Given problem: Copy out every line of the entries below word for word, with no changes.

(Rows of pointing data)
-- -- --
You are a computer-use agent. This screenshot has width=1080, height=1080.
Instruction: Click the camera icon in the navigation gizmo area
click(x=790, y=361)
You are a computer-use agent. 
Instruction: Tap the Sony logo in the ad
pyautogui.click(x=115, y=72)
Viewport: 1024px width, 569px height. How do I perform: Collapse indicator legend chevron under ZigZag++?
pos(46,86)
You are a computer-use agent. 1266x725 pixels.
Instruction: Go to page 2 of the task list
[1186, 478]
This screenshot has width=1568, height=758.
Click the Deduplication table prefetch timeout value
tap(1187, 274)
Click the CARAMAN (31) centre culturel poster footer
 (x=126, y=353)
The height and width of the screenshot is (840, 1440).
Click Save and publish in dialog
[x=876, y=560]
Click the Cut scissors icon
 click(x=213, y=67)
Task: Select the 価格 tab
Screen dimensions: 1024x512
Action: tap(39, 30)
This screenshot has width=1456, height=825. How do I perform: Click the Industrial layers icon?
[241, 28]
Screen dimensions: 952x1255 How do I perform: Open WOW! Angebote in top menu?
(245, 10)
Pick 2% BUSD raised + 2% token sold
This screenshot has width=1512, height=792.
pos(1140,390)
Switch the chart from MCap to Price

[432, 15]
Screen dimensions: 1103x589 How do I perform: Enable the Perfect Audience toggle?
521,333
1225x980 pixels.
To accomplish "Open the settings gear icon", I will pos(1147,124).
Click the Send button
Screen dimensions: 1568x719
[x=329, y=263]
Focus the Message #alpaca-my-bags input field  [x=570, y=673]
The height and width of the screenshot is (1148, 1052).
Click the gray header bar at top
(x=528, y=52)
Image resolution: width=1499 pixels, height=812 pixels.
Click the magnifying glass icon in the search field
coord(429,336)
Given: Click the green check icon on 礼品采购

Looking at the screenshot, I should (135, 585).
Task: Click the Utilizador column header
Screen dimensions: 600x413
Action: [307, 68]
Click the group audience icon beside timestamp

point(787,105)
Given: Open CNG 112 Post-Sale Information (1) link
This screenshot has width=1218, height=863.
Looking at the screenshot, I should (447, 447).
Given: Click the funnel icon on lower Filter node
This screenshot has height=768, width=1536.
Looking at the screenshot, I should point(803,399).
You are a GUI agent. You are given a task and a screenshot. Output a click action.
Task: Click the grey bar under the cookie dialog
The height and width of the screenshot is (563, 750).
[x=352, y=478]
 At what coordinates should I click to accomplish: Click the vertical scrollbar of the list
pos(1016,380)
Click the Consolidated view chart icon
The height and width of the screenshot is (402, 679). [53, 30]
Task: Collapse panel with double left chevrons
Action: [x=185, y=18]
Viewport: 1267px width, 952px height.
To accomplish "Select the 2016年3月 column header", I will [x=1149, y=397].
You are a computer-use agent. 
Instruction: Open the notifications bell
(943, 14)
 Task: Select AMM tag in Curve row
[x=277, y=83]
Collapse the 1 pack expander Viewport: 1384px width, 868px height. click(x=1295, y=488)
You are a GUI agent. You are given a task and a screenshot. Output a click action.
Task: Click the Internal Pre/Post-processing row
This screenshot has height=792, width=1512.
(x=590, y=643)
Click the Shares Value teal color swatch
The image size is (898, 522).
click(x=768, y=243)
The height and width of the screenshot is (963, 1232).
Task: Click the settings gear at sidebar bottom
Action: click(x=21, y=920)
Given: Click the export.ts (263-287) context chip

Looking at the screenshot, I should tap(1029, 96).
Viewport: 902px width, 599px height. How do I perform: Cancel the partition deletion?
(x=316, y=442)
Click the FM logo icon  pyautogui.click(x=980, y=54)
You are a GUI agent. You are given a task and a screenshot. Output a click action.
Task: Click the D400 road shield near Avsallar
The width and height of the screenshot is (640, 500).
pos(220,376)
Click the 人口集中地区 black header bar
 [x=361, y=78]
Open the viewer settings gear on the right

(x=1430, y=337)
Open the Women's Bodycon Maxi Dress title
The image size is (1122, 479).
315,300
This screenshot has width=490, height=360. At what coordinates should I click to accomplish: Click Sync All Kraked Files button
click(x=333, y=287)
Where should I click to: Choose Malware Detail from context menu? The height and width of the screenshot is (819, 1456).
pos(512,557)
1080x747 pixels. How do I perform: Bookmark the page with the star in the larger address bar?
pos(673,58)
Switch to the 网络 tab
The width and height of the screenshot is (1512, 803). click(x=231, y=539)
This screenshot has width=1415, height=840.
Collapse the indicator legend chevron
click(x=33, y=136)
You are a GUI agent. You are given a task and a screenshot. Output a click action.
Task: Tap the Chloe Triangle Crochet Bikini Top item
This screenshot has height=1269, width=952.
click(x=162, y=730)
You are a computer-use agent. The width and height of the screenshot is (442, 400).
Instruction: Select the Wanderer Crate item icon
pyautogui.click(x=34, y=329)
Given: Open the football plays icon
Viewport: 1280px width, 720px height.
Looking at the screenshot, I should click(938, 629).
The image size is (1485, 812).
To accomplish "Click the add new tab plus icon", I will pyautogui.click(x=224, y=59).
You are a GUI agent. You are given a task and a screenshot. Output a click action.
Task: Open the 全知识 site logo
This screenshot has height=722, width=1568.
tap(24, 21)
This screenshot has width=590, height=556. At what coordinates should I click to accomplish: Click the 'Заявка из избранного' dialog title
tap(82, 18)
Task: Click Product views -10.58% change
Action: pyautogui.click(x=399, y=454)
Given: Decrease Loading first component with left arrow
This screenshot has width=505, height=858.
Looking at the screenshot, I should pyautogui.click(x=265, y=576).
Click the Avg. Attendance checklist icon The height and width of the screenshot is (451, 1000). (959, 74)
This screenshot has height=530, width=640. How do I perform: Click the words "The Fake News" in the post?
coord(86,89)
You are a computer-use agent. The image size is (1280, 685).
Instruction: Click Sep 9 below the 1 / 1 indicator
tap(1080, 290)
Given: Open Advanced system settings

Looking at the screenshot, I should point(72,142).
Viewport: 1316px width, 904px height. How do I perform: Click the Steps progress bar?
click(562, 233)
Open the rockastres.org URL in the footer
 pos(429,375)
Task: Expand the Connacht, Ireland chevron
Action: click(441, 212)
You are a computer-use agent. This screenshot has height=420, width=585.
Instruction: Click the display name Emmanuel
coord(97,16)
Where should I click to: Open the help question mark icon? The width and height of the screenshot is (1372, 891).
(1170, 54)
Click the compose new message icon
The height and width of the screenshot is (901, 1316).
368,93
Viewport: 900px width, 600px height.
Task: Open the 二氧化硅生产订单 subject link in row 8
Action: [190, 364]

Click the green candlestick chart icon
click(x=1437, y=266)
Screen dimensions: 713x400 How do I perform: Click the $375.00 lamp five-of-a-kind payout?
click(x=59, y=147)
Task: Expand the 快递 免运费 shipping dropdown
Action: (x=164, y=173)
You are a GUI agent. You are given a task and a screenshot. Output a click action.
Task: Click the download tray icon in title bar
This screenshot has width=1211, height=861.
-- -- --
Written response:
You are a computer-use agent. This screenshot has width=1080, height=1080.
Instruction: Click the camera icon in the navigation gizmo area
click(x=790, y=361)
You are a computer-use agent. 
Instruction: Tap the Sony logo in the ad
pyautogui.click(x=115, y=72)
Viewport: 1024px width, 569px height. How do I perform: Collapse indicator legend chevron under ZigZag++?
pos(46,86)
You are a computer-use agent. 1266x725 pixels.
Instruction: Go to page 2 of the task list
[1186, 478]
This screenshot has width=1568, height=758.
Click the Deduplication table prefetch timeout value
tap(1187, 274)
Click the CARAMAN (31) centre culturel poster footer
 (x=126, y=353)
The height and width of the screenshot is (840, 1440).
Click Save and publish in dialog
[x=876, y=560]
Click the Cut scissors icon
 click(x=213, y=67)
Task: Select the 価格 tab
Screen dimensions: 1024x512
Action: tap(39, 30)
This screenshot has width=1456, height=825. How do I perform: Click the Industrial layers icon?
[241, 28]
Screen dimensions: 952x1255 How do I perform: Open WOW! Angebote in top menu?
(245, 10)
Pick 2% BUSD raised + 2% token sold
This screenshot has width=1512, height=792.
pos(1140,390)
Switch the chart from MCap to Price

[432, 15]
Screen dimensions: 1103x589 How do I perform: Enable the Perfect Audience toggle?
521,333
1225x980 pixels.
To accomplish "Open the settings gear icon", I will pos(1147,124).
Click the Send button
Screen dimensions: 1568x719
[x=329, y=263]
Focus the Message #alpaca-my-bags input field  [x=570, y=673]
The height and width of the screenshot is (1148, 1052).
Click the gray header bar at top
(x=528, y=52)
Image resolution: width=1499 pixels, height=812 pixels.
Click the magnifying glass icon in the search field
coord(429,336)
Given: Click the green check icon on 礼品采购

Looking at the screenshot, I should (135, 585).
Task: Click the Utilizador column header
Screen dimensions: 600x413
Action: [307, 68]
Click the group audience icon beside timestamp

point(787,105)
Given: Open CNG 112 Post-Sale Information (1) link
This screenshot has width=1218, height=863.
Looking at the screenshot, I should (447, 447).
Given: Click the funnel icon on lower Filter node
This screenshot has height=768, width=1536.
Looking at the screenshot, I should point(803,399).
You are a GUI agent. You are given a task and a screenshot. Output a click action.
Task: Click the grey bar under the cookie dialog
The height and width of the screenshot is (563, 750).
[x=352, y=478]
 At what coordinates should I click to accomplish: Click the vertical scrollbar of the list
pos(1016,380)
Click the Consolidated view chart icon
The height and width of the screenshot is (402, 679). [53, 30]
Task: Collapse panel with double left chevrons
Action: [x=185, y=18]
Viewport: 1267px width, 952px height.
To accomplish "Select the 2016年3月 column header", I will [x=1149, y=397].
You are a computer-use agent. 
Instruction: Open the notifications bell
(943, 14)
 Task: Select AMM tag in Curve row
[x=277, y=83]
Collapse the 1 pack expander Viewport: 1384px width, 868px height. click(x=1295, y=488)
You are a GUI agent. You are given a task and a screenshot. Output a click action.
Task: Click the Internal Pre/Post-processing row
This screenshot has height=792, width=1512.
(x=590, y=643)
Click the Shares Value teal color swatch
The image size is (898, 522).
click(x=768, y=243)
The height and width of the screenshot is (963, 1232).
Task: Click the settings gear at sidebar bottom
Action: click(x=21, y=920)
Given: Click the export.ts (263-287) context chip

Looking at the screenshot, I should tap(1029, 96).
Viewport: 902px width, 599px height. How do I perform: Cancel the partition deletion?
(x=316, y=442)
Click the FM logo icon  pyautogui.click(x=980, y=54)
You are a GUI agent. You are given a task and a screenshot. Output a click action.
Task: Click the D400 road shield near Avsallar
The width and height of the screenshot is (640, 500).
pos(220,376)
Click the 人口集中地区 black header bar
 [x=361, y=78]
Open the viewer settings gear on the right

(x=1430, y=337)
Open the Women's Bodycon Maxi Dress title
The image size is (1122, 479).
315,300
This screenshot has width=490, height=360. At what coordinates should I click to accomplish: Click Sync All Kraked Files button
click(x=333, y=287)
Where should I click to: Choose Malware Detail from context menu? The height and width of the screenshot is (819, 1456).
pos(512,557)
1080x747 pixels. How do I perform: Bookmark the page with the star in the larger address bar?
pos(673,58)
Switch to the 网络 tab
The width and height of the screenshot is (1512, 803). click(x=231, y=539)
This screenshot has width=1415, height=840.
Collapse the indicator legend chevron
click(x=33, y=136)
You are a GUI agent. You are given a task and a screenshot. Output a click action.
Task: Tap the Chloe Triangle Crochet Bikini Top item
This screenshot has height=1269, width=952.
click(x=162, y=730)
You are a computer-use agent. The width and height of the screenshot is (442, 400).
Instruction: Select the Wanderer Crate item icon
pyautogui.click(x=34, y=329)
Given: Open the football plays icon
Viewport: 1280px width, 720px height.
Looking at the screenshot, I should click(938, 629).
The image size is (1485, 812).
To accomplish "Click the add new tab plus icon", I will pyautogui.click(x=224, y=59).
You are a GUI agent. You are given a task and a screenshot. Output a click action.
Task: Open the 全知识 site logo
This screenshot has height=722, width=1568.
tap(24, 21)
This screenshot has width=590, height=556. At what coordinates should I click to accomplish: Click the 'Заявка из избранного' dialog title
tap(82, 18)
Task: Click Product views -10.58% change
Action: pyautogui.click(x=399, y=454)
Given: Decrease Loading first component with left arrow
This screenshot has width=505, height=858.
Looking at the screenshot, I should pyautogui.click(x=265, y=576).
Click the Avg. Attendance checklist icon The height and width of the screenshot is (451, 1000). (959, 74)
This screenshot has height=530, width=640. How do I perform: Click the words "The Fake News" in the post?
coord(86,89)
You are a computer-use agent. The image size is (1280, 685).
Instruction: Click Sep 9 below the 1 / 1 indicator
tap(1080, 290)
Given: Open Advanced system settings

Looking at the screenshot, I should point(72,142).
Viewport: 1316px width, 904px height. How do I perform: Click the Steps progress bar?
click(562, 233)
Open the rockastres.org URL in the footer
 pos(429,375)
Task: Expand the Connacht, Ireland chevron
Action: click(441, 212)
You are a computer-use agent. This screenshot has height=420, width=585.
Instruction: Click the display name Emmanuel
coord(97,16)
Where should I click to: Open the help question mark icon? The width and height of the screenshot is (1372, 891).
(1170, 54)
Click the compose new message icon
The height and width of the screenshot is (901, 1316).
368,93
Viewport: 900px width, 600px height.
Task: Open the 二氧化硅生产订单 subject link in row 8
Action: [190, 364]

Click the green candlestick chart icon
click(x=1437, y=266)
Screen dimensions: 713x400 How do I perform: Click the $375.00 lamp five-of-a-kind payout?
click(x=59, y=147)
Task: Expand the 快递 免运费 shipping dropdown
Action: (x=164, y=173)
You are a GUI agent. You are given a task and a screenshot. Output a click action.
Task: Click the download tray icon in title bar
This screenshot has width=1211, height=861.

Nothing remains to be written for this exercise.